# PROVIDED MATERIAL:
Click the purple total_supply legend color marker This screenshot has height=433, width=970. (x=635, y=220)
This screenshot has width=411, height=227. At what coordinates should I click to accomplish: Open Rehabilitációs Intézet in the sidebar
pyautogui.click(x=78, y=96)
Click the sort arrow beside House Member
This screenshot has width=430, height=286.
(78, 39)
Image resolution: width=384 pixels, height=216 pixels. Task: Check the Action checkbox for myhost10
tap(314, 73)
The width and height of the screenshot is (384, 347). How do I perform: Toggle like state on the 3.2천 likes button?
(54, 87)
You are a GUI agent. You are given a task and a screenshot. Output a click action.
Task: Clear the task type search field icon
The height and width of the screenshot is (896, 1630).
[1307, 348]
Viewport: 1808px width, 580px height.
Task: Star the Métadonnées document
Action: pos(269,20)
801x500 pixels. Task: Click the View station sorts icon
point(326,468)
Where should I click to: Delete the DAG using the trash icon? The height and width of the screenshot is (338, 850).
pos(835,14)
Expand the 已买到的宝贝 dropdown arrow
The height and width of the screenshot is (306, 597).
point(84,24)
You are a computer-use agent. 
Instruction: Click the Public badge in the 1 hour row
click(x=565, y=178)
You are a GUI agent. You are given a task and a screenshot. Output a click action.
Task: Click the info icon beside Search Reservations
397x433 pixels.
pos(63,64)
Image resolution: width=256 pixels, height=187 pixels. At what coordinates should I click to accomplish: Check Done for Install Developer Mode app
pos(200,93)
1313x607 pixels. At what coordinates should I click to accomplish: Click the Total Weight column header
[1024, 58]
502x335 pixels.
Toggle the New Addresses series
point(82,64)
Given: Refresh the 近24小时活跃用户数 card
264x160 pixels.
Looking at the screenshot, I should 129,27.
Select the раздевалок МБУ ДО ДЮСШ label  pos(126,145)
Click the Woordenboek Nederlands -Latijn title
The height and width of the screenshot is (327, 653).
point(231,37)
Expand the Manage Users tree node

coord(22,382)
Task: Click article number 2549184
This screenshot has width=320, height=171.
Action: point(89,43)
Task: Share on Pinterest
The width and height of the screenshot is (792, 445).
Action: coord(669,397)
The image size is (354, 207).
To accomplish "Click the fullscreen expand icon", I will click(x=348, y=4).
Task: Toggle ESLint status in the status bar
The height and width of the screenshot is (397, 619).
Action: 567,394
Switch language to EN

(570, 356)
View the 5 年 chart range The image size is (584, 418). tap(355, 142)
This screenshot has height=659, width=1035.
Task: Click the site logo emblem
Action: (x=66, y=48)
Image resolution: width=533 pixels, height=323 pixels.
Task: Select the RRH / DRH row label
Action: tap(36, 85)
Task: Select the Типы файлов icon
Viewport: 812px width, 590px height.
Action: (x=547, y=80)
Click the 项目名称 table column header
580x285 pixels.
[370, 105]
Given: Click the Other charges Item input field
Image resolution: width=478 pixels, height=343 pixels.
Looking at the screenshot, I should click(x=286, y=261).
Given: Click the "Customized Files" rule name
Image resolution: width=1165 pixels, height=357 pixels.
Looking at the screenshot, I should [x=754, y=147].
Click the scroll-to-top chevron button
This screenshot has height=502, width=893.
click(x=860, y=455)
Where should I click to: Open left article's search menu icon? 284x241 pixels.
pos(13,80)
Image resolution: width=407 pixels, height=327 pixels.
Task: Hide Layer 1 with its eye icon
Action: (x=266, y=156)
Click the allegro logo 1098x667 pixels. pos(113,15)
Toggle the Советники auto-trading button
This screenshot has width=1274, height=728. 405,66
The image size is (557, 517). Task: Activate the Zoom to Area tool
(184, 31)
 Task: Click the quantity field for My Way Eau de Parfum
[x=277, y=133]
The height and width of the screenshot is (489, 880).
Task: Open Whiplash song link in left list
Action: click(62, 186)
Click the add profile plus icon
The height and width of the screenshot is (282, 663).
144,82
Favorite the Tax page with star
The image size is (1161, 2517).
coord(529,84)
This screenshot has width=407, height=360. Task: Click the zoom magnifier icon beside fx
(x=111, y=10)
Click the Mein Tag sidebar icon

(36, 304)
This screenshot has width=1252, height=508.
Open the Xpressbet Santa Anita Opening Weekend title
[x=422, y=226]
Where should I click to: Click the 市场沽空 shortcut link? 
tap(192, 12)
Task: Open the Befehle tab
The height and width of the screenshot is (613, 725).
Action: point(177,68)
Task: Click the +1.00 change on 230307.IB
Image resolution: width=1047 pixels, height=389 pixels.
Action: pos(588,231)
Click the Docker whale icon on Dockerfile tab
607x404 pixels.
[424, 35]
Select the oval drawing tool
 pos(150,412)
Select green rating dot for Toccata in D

# YOUR INSTRUCTIONS:
Retype the material above, line by line, exactly.

# RESPONSE:
Click the purple total_supply legend color marker This screenshot has height=433, width=970. (x=635, y=220)
This screenshot has width=411, height=227. At what coordinates should I click to accomplish: Open Rehabilitációs Intézet in the sidebar
pyautogui.click(x=78, y=96)
Click the sort arrow beside House Member
This screenshot has width=430, height=286.
(78, 39)
Image resolution: width=384 pixels, height=216 pixels. Task: Check the Action checkbox for myhost10
tap(314, 73)
The width and height of the screenshot is (384, 347). How do I perform: Toggle like state on the 3.2천 likes button?
(54, 87)
You are a GUI agent. You are given a task and a screenshot. Output a click action.
Task: Clear the task type search field icon
The height and width of the screenshot is (896, 1630).
[1307, 348]
Viewport: 1808px width, 580px height.
Task: Star the Métadonnées document
Action: pos(269,20)
801x500 pixels. Task: Click the View station sorts icon
point(326,468)
Where should I click to: Delete the DAG using the trash icon? The height and width of the screenshot is (338, 850).
pos(835,14)
Expand the 已买到的宝贝 dropdown arrow
The height and width of the screenshot is (306, 597).
point(84,24)
You are a computer-use agent. 
Instruction: Click the Public badge in the 1 hour row
click(x=565, y=178)
You are a GUI agent. You are given a task and a screenshot. Output a click action.
Task: Click the info icon beside Search Reservations
397x433 pixels.
pos(63,64)
Image resolution: width=256 pixels, height=187 pixels. At what coordinates should I click to accomplish: Check Done for Install Developer Mode app
pos(200,93)
1313x607 pixels. At what coordinates should I click to accomplish: Click the Total Weight column header
[1024, 58]
502x335 pixels.
Toggle the New Addresses series
point(82,64)
Given: Refresh the 近24小时活跃用户数 card
264x160 pixels.
Looking at the screenshot, I should 129,27.
Select the раздевалок МБУ ДО ДЮСШ label  pos(126,145)
Click the Woordenboek Nederlands -Latijn title
The height and width of the screenshot is (327, 653).
point(231,37)
Expand the Manage Users tree node

coord(22,382)
Task: Click article number 2549184
This screenshot has width=320, height=171.
Action: point(89,43)
Task: Share on Pinterest
The width and height of the screenshot is (792, 445).
Action: coord(669,397)
The image size is (354, 207).
To accomplish "Click the fullscreen expand icon", I will click(x=348, y=4).
Task: Toggle ESLint status in the status bar
The height and width of the screenshot is (397, 619).
Action: 567,394
Switch language to EN

(570, 356)
View the 5 年 chart range The image size is (584, 418). tap(355, 142)
This screenshot has height=659, width=1035.
Task: Click the site logo emblem
Action: (x=66, y=48)
Image resolution: width=533 pixels, height=323 pixels.
Task: Select the RRH / DRH row label
Action: tap(36, 85)
Task: Select the Типы файлов icon
Viewport: 812px width, 590px height.
Action: (x=547, y=80)
Click the 项目名称 table column header
580x285 pixels.
[370, 105]
Given: Click the Other charges Item input field
Image resolution: width=478 pixels, height=343 pixels.
Looking at the screenshot, I should click(x=286, y=261).
Given: Click the "Customized Files" rule name
Image resolution: width=1165 pixels, height=357 pixels.
Looking at the screenshot, I should [x=754, y=147].
Click the scroll-to-top chevron button
This screenshot has height=502, width=893.
click(x=860, y=455)
Where should I click to: Open left article's search menu icon? 284x241 pixels.
pos(13,80)
Image resolution: width=407 pixels, height=327 pixels.
Task: Hide Layer 1 with its eye icon
Action: (x=266, y=156)
Click the allegro logo 1098x667 pixels. pos(113,15)
Toggle the Советники auto-trading button
This screenshot has width=1274, height=728. 405,66
The image size is (557, 517). Task: Activate the Zoom to Area tool
(184, 31)
 Task: Click the quantity field for My Way Eau de Parfum
[x=277, y=133]
The height and width of the screenshot is (489, 880).
Task: Open Whiplash song link in left list
Action: click(62, 186)
Click the add profile plus icon
The height and width of the screenshot is (282, 663).
144,82
Favorite the Tax page with star
The image size is (1161, 2517).
coord(529,84)
This screenshot has width=407, height=360. Task: Click the zoom magnifier icon beside fx
(x=111, y=10)
Click the Mein Tag sidebar icon

(36, 304)
This screenshot has width=1252, height=508.
Open the Xpressbet Santa Anita Opening Weekend title
[x=422, y=226]
Where should I click to: Click the 市场沽空 shortcut link? 
tap(192, 12)
Task: Open the Befehle tab
The height and width of the screenshot is (613, 725).
Action: point(177,68)
Task: Click the +1.00 change on 230307.IB
Image resolution: width=1047 pixels, height=389 pixels.
Action: pos(588,231)
Click the Docker whale icon on Dockerfile tab
607x404 pixels.
[424, 35]
Select the oval drawing tool
 pos(150,412)
Select green rating dot for Toccata in D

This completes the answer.